FILE 0050 有線放送電話

FILE0050

ある怪談朗読チャンネルに送られた投稿怪談


これは、私の祖母から聞いた話です。


祖母がまだ子どもだった頃、K市のとある町に住んでいた時のこと。

その時代は、まだ一般家庭に電話が普及しておらず、代わりに「有線放送電話」というものが各家庭に設置されていたそうです。


その電話は、地域内の通話に使われるだけではなく、スピーカーからは町内の連絡事項や緊急情報などが一斉に放送されるものでした。今のようにスマホもインターネットもない時代、人々はこの有線放送で地域の出来事を知り、共有していたのです。

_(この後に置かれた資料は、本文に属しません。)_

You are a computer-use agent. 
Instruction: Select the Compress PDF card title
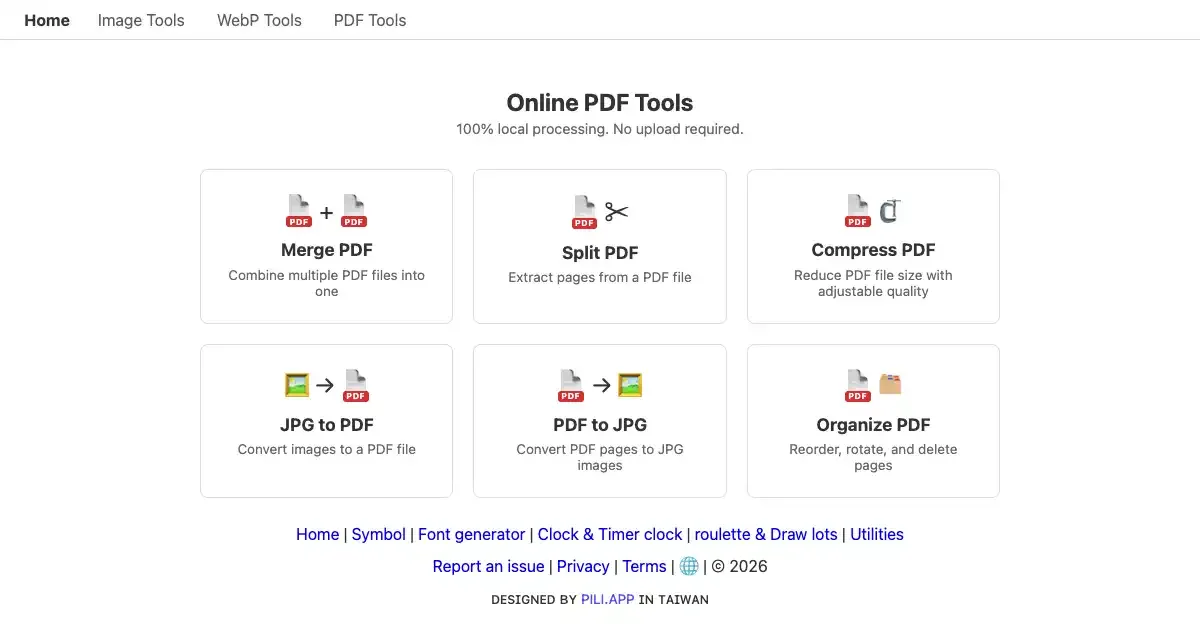pos(873,250)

K市でも、その有線放送は住民たちの生活に深く根ざしていました。

ところがある晩、祖母の住んでいた地域で、いつもと同じように流れていた放送に“異変”が起きました。


「……クチサキが現れました……」

「住人の皆様は……クチサキの言葉に耳を貸さないよう……お願いします……」


「……クチサキが現れました……」

「住人の皆様は……クチサキの言葉に耳を貸さないよう……お願いします……」


その放送は、ただそれだけを、延々と、繰り返していたのです。

何のことなのか、まるで分からない。でも、妙に淡々としたその声が……逆にたまらなく恐ろしく感じ、子どもだった祖母は、身をすくめていたと言います。

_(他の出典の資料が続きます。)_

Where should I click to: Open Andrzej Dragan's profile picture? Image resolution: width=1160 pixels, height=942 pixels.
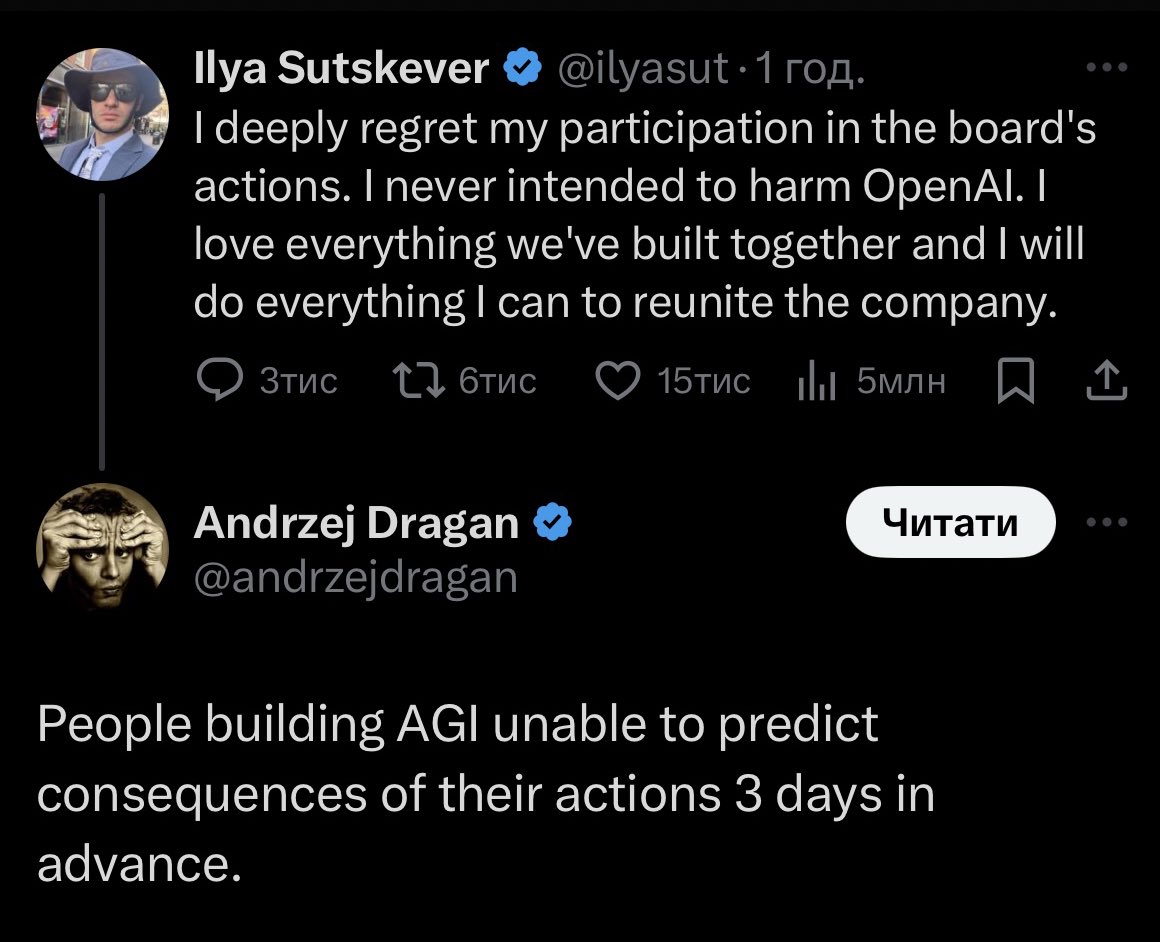point(103,546)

親からは、「今日は、絶対に外に出るな」と、言い聞かされ、布団の中でじっと身を潜めていたそうです。


「……クチサキが現れました……」

「住人の皆様は……クチサキの言葉に耳を貸さないよう……お願いします……」


ずっと聞こえてくる放送の最後、今まで聞こえていた男性の声ではないものを、祖母は耳にしました。


「しん■たあなた■しあわせ■す」


女の声が流れた後に、有線放送は途切れました。祖母はその声に、今まで感じたことのない寒気を覚え、しばらく布団から出ることができませんでした


……そして、その夜のこと。


祖母の同級生――Oくんが、行方不明になりました。


一緒にいたのは、Oくんの弟。彼は生まれつき、耳に障害を持っている子でした。けれど、言葉と身振りで必死に伝えていたそうです。


「変な女に、話しかけられた」

「兄ちゃんが、その人についていった」――と。


それを聞いた警察と地域の大人たちが、総出で捜索しました。でも……Oくんは、結局、見つかりませんでした。


その後、祖母はその土地を離れ、別の町へと移り住みました。

けれど……いまでも、ふとした拍子に、あの放送の声が耳に蘇るのだといいます。


「しん■たあなた■しあわせ■す」


あれは、いったい何だったのか。

Oくんは一体どこへ連れて行かれてしまったのか。

未だにわかりません。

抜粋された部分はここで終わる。